Every one of the world’s leading economies, including all the governments that make up the G20, is failing to meet commitments made in the landmark Paris agreement in order to stave off climate catastrophe, a damning new analysis has found.
Less than two months before crucial United Nations climate talks take place in Scotland, none of the largest greenhouse gas emitting countries have made sufficient plans to lower pollution to meet what they agreed to in the 2015 Paris climate accord.
This means the world is barreling towards calamitous climate impacts.
Under the Paris deal, nations vowed to prevent the world’s average temperature rising 1.5C above pre-industrial times in order to avoid disastrous heatwaves, flooding, storms, drought and other consequences that are already starting to unfold.

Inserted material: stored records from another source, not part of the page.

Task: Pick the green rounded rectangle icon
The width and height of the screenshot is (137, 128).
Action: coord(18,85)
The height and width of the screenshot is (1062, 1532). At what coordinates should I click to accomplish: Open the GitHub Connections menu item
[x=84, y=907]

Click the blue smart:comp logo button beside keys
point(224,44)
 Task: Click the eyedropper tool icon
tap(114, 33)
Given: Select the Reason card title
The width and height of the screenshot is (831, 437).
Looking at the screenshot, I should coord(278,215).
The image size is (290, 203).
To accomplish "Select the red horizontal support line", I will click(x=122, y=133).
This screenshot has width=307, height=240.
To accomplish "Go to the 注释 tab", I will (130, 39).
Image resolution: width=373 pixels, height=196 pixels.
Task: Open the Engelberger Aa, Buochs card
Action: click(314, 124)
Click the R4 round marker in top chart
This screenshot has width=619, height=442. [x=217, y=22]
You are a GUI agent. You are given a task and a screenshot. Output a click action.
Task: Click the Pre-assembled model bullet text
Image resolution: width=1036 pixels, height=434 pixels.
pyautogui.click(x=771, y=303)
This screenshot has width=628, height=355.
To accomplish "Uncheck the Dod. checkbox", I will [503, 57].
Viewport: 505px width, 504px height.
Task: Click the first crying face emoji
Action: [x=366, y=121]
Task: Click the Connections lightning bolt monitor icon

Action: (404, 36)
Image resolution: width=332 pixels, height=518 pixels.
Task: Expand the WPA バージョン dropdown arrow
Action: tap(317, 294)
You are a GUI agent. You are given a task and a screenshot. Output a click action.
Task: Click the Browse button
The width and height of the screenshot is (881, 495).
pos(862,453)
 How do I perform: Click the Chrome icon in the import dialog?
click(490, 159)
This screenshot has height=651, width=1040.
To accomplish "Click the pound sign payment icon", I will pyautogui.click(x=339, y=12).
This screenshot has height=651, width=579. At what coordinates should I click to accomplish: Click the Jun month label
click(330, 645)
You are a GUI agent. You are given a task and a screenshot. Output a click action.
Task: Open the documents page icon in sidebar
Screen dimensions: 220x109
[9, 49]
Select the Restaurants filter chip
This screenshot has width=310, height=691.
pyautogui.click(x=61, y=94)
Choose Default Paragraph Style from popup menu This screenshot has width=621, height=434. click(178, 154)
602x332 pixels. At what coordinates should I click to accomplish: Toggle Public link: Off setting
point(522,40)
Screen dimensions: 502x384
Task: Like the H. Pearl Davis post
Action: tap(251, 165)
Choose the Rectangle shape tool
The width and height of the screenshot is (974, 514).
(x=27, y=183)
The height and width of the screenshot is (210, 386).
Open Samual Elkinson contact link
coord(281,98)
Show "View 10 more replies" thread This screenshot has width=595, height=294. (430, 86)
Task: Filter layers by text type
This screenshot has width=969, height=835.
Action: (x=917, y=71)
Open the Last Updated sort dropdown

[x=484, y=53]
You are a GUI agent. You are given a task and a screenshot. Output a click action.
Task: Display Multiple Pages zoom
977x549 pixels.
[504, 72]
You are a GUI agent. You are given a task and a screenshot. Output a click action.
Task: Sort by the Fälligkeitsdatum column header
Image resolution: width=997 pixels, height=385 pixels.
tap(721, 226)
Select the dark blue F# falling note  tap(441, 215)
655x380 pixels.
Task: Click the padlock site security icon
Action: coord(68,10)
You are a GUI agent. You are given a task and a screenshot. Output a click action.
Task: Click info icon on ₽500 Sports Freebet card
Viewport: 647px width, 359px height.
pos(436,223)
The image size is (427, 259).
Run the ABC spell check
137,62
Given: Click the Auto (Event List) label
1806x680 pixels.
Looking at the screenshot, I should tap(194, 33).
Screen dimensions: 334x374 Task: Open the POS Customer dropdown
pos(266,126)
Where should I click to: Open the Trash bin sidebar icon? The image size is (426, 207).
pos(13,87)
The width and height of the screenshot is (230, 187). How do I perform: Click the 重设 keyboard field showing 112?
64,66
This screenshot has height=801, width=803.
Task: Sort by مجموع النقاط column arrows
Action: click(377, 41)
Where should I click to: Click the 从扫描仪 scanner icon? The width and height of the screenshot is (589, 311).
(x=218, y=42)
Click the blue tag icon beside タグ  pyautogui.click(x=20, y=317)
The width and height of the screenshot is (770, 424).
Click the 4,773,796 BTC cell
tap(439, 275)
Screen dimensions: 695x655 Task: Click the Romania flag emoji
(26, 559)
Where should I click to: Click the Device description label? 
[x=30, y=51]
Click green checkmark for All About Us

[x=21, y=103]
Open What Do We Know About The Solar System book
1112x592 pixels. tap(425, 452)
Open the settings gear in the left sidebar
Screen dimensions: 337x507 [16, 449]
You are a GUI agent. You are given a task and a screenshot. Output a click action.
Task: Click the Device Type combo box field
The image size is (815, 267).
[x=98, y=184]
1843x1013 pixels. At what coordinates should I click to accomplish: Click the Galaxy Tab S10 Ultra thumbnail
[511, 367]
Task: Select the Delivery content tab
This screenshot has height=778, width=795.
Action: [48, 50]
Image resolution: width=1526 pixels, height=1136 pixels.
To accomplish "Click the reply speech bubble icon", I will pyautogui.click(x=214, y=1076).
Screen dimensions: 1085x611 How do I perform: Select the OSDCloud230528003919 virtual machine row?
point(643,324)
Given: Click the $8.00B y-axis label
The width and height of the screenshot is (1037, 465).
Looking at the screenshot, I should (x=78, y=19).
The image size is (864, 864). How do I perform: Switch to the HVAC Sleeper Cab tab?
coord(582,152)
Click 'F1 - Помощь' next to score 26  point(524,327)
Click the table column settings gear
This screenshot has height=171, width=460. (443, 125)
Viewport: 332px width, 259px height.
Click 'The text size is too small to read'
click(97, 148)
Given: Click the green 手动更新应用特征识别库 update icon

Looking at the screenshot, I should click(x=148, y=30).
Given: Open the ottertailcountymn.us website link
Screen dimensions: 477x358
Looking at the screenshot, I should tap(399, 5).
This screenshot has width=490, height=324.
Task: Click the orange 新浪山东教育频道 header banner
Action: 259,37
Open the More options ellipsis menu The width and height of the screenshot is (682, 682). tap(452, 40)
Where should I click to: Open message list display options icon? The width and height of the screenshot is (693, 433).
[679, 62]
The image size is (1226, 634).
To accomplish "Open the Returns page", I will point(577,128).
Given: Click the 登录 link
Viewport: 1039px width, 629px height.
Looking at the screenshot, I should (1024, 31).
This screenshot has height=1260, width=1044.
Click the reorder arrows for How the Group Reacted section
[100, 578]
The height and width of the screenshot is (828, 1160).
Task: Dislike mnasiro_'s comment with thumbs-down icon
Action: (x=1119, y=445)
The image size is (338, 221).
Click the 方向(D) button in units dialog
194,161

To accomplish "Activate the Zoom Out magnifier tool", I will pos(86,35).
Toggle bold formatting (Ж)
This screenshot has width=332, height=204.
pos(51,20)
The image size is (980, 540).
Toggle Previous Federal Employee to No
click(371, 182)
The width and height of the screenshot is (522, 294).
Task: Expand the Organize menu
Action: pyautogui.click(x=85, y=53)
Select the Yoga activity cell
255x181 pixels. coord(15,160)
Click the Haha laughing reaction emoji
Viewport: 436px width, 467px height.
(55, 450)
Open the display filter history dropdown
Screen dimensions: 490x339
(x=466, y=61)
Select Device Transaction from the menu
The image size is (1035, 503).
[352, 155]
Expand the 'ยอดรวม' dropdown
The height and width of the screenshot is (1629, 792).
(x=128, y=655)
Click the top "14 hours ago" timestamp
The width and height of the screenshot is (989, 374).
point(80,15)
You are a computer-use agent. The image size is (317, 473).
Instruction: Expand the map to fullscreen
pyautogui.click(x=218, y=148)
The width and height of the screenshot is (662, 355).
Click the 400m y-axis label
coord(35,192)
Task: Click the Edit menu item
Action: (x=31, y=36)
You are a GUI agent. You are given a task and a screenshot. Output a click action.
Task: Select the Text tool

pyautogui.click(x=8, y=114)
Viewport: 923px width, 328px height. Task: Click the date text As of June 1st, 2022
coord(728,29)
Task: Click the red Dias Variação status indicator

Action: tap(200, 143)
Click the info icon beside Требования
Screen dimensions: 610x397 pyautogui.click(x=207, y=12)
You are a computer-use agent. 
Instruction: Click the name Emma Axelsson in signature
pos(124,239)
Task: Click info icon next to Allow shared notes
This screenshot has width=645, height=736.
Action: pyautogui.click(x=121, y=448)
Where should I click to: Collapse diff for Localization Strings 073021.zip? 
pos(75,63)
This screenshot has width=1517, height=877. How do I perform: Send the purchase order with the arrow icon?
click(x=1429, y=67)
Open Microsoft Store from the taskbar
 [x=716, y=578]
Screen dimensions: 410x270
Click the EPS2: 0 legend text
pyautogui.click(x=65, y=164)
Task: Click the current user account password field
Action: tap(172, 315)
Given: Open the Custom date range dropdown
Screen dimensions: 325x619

But the new analysis, by Climate Action Tracker, finds almost every country is falling woefully short of that commitment.
Climate pledges made by Russia, Iran and Saudi Arabia are “critically insufficient”, the analysis found, while Australia, Brazil, Canada, China and India are among those deemed “highly insufficient”.
The US, the European Union bloc, Germany and Japan are ranked as “insufficient”, while the UK, the host of the upcoming climate summit, is “almost sufficient”.
Of the 36 countries, plus the EU, ranked by the Climate Action Tracker only the Gambia has made commitments in line with the 1.5C Paris goal. Combined, these countries make up 80% of global emissions.
Governments are supposed to periodically improve their emissions reduction targets in order to fulfil the promises made in Paris but progress has “stalled” this year, the researchers said.
There was “good momentum” in May after a climate summit held at the White House by the US president, Joe Biden, according to Niklas Höhne, a researcher at NewClimate Institute, a partner organization in the Climate Action Tracker analysis.
“But since then, there has been little to no improvement – nothing is moving,” he said. “Governments have now closed the gap by up to 15%, a minimal improvement since May.
“Anyone would think they have all the time in the world, when in fact the opposite is the case,” he added.
This intransigence comes despite the looming climate talks and increasing signs of the climate crisis manifesting itself in catastrophic weather events, including massive floods in Germany and China, severe wildfires in the US and dangerous heatwaves sweeping several countries.
A survey of 16,000 people across North America, Europe and Asia on Tuesday by Pew found that 72% were worried that climate change will harm them personally at some point.
In August, a landmark report by the Intergovernmental Panel on Climate Change, the world’s leading authority on climate science, found that the burning of fossil fuels is changing the Earth’s climate in “unprecedented” ways and that rapid cuts in greenhouse gases are needed to avert climate breakdown.
António Guterres, the UN secretary general, said the report should act as “a code red for humanity”.
But the Climate Action Tracker found a lack of urgency by all of the major emitters, such as China, India and the US, in responding to this threat.
Even countries with strong climate targets are not on track to meet them, while international finance for poorer countries to help cope with the climate crisis is falling short. If current practices continue, the world is on track for nearly 3C in warming.
The analysis said of “particular concern” are the governments of Australia, Brazil, Indonesia and Russia, all of which have failed to raise the ambition of their emissions cuts at all since 2015.
Coal, the most polluting fossil fuel, is still being developed on a large scale by India and China, the report found, while gas infrastructure is being expanded by Australia and the EU.
“An increasing number of people around the world are suffering from ever more severe and frequent impacts of climate change, yet government action continues to lag behind what is needed,” said Bill Hare, chief executive of Climate Analytics, another partner in the new study.
“While many governments have committed to net zero, without near-term action achieving net zero is virtually impossible.”
The analysis provides a sobering reality check ahead of the UN climate talks, which were pushed back from last year due to the Covid-19 pandemic. A coalition of 1,000 environment groups have called for the talks to be postponed again because delegates from the poorest countries still lack access to coronavirus vaccines.
This call has been rejected by the British government as well as John Kerry, the US climate envoy, who said on Monday that a further delay would be a “huge, huge mistake”.
But Kerry risks entering the talks with no major climate victory to brandish, with emissions reduction provisions as part of a huge $3.5tn piece of Biden’s legislative agenda still a matter of disagreement even among Democrats in the US Congress.
Environmentalists have also attacked the Biden administration for recently leasing out vast areas of the US west and the Gulf of Mexico for oil and gas drilling.
The leases “will make it even harder for America to meet its climate goals”, said Jennifer Rokala, executive director for the Center for Western Priorities conservation group.
“Vision is nothing without action. Unfortunately, the Biden administration’s actions to increase drilling on public lands are at odds with the president’s vision,” she added.